Les rencontres reprendront jeudi dans le cadre de l’Eurogroupe, le cénacle des ministres des Finances de la zone euro, en présence de la directrice générale du FMI, Christine Lagarde.

"On est à la limite du temps disponible pour sauver la situation", a confié une source européenne à l’AFP. La Grèce doit rembourser le 30 juin 1,6 milliard d’euros de prêts du FMI, et risque fort de ne pouvoir honorer cette échéance sans le versement de 7,2 milliards d’euros, suspendu depuis l’été dernier et lié à un accord avec les créanciers sur une série de réformes.

Or, ce week-end, "les Grecs sont venus les mains dans les poches", a estimé, amère, une source proche des négociations. "Ils ont un seul leitmotiv : avoir une négociation politique", a-t-elle ajouté, c’est-à-dire dans le cadre d’un sommet européen, dont le prochain est programmé fin juin.

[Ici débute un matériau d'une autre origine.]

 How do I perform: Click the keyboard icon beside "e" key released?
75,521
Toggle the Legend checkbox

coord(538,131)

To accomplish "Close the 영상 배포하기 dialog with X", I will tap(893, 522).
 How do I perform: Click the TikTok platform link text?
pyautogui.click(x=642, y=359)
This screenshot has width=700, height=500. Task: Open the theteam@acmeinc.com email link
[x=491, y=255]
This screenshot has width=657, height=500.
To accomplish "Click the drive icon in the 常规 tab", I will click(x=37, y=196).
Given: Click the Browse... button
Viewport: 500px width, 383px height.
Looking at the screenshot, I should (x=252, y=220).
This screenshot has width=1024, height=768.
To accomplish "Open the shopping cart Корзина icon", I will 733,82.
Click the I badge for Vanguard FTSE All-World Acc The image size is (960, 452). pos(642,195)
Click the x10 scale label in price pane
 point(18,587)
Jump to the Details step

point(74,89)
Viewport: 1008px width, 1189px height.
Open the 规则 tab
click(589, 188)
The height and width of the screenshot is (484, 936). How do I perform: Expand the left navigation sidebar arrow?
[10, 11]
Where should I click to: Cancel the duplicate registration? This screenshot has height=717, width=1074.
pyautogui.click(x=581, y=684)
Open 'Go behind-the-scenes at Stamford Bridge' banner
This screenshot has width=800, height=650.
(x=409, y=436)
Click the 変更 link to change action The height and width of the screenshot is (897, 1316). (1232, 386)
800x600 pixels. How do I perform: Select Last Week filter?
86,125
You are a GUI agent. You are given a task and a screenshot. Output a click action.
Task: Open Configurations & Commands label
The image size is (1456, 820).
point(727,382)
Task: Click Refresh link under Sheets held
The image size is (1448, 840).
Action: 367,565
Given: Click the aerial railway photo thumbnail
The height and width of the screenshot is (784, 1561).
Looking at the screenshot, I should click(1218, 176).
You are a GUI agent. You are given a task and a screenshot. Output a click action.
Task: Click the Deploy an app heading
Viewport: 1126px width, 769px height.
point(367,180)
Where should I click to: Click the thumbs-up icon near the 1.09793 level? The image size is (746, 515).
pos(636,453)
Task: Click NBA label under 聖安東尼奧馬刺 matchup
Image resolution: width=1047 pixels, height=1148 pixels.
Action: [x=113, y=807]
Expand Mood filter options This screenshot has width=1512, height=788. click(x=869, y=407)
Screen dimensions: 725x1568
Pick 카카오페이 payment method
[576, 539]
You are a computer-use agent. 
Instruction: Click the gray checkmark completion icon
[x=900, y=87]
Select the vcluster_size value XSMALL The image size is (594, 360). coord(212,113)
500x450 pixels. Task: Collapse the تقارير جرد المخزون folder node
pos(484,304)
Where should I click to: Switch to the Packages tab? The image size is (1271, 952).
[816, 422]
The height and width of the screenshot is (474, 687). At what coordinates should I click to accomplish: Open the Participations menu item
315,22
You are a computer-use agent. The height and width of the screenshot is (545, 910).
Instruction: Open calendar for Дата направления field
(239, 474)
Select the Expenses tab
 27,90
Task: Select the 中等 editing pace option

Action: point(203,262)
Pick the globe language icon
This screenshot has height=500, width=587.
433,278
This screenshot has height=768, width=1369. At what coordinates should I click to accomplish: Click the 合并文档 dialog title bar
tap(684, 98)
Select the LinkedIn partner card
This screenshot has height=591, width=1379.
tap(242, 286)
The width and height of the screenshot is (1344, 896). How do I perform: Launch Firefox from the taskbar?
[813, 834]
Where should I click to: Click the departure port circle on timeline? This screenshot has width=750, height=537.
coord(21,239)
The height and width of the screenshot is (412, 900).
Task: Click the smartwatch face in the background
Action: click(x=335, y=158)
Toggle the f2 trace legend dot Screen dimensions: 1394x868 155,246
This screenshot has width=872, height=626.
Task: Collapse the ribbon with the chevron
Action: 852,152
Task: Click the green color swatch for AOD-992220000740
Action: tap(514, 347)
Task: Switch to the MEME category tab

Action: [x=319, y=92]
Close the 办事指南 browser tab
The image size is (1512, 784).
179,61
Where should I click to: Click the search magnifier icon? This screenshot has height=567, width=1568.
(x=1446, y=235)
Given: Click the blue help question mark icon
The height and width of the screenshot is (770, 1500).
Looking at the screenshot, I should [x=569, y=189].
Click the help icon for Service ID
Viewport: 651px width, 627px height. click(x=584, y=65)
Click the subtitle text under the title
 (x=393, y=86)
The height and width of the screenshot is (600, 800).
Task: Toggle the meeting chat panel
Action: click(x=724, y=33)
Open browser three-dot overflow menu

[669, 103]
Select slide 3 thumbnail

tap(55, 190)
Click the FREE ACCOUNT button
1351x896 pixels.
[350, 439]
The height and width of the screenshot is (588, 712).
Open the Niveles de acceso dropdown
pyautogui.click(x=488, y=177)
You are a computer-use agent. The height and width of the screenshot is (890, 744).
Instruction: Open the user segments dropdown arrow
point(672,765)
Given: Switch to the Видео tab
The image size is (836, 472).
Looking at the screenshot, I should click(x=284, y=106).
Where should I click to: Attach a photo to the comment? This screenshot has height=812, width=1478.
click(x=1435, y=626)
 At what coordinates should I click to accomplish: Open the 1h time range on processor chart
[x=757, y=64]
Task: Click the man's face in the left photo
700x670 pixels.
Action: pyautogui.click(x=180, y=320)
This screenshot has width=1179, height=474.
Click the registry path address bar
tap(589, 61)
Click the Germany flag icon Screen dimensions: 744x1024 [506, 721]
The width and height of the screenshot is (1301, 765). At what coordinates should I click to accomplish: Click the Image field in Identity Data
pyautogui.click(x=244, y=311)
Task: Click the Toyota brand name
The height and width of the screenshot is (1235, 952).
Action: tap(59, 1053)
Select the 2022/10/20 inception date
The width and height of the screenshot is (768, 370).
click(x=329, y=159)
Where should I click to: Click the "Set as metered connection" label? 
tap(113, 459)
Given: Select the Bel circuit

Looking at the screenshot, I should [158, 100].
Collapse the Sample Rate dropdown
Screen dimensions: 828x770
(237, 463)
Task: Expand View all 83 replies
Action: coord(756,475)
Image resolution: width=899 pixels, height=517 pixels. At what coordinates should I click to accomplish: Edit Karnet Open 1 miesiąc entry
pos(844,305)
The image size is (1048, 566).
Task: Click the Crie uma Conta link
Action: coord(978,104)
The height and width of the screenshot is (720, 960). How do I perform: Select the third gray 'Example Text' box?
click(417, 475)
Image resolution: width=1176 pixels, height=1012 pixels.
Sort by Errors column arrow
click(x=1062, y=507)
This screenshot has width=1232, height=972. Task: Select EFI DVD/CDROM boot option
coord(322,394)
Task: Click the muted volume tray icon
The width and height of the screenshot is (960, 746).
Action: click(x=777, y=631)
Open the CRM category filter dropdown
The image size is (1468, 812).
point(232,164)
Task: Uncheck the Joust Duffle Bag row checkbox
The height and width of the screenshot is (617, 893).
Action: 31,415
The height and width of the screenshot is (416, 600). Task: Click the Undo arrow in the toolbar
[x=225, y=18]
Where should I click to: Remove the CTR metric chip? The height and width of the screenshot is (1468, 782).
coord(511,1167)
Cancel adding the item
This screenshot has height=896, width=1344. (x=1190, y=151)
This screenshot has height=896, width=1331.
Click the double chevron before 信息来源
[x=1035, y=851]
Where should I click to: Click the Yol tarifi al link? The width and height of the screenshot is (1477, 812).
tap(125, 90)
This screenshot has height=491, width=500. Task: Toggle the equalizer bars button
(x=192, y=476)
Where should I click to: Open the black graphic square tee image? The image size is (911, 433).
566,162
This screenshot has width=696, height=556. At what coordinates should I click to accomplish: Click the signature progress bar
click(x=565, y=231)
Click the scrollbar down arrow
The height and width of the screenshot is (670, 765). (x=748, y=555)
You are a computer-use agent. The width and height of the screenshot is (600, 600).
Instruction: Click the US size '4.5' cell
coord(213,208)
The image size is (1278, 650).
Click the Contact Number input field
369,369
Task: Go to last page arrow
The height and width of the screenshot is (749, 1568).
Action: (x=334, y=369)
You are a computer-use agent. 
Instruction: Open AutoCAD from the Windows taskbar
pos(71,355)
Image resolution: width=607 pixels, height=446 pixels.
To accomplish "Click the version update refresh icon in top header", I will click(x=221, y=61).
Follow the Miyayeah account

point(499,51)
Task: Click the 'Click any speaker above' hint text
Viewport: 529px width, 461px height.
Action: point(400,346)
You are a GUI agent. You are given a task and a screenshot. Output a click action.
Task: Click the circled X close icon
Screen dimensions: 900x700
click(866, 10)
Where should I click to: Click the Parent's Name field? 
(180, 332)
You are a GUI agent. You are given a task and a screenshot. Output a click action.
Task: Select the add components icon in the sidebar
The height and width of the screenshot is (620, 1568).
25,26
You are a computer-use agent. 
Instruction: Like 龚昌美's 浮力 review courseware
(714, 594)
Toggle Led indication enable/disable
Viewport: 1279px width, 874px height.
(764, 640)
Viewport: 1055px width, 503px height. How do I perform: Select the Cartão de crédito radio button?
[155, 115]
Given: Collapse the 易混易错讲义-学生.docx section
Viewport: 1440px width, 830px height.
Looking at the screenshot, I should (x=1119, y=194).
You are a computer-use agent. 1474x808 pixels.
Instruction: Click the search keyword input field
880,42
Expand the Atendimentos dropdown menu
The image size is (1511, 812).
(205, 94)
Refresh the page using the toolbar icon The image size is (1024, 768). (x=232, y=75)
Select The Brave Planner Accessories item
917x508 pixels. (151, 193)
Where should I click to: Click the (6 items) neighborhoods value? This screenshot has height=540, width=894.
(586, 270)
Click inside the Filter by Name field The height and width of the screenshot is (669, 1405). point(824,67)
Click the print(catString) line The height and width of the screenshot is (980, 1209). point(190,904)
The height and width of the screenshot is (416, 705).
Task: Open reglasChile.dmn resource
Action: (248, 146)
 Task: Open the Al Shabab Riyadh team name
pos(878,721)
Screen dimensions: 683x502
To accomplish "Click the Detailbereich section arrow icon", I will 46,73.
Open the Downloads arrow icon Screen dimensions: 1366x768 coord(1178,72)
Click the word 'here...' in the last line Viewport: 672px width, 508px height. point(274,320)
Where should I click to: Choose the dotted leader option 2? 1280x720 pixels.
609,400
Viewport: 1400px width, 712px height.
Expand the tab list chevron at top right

A Athènes, on a imputé l’échec des négociations aux réclamations "irrationnelles" des créanciers, en particulier du FMI, accusé d’avoir une position "intransigeante et dure".

Le ministre grec des Finances estime toutefois qu’un accord reste possible. "Un accord peut être conclu en une nuit. Mais la chancelière (allemande Angela Merkel) doit être là", a déclaré M. Varoufakis à Bild.

Le gouvernement du Premier ministre Alexis Tsipras veut éviter un Grexit, une sortie de la Grèce de la zone euro, a assuré le ministre au quotidien allemand. "Je considère que le Grexit n’est pas une solution sensée, mais tout ne peut pas être exclu, de même que je ne peux pas exclure qu’une comète touche un jour la Terre", a-t-il dit.

Dimanche, jugeant que les proposions grecques ne "tenaient pas la route", le représentant du FMI, Poul Thomsen, n’a pas participé aux discussions, selon une source bien informée.

Le patron de la Commission européenne, Jean-Claude Juncker, avait pourtant redoublé d’efforts pour tenter d’arracher un accord, après avoir rencontré plusieurs fois dans la semaine Alexis Tsipras.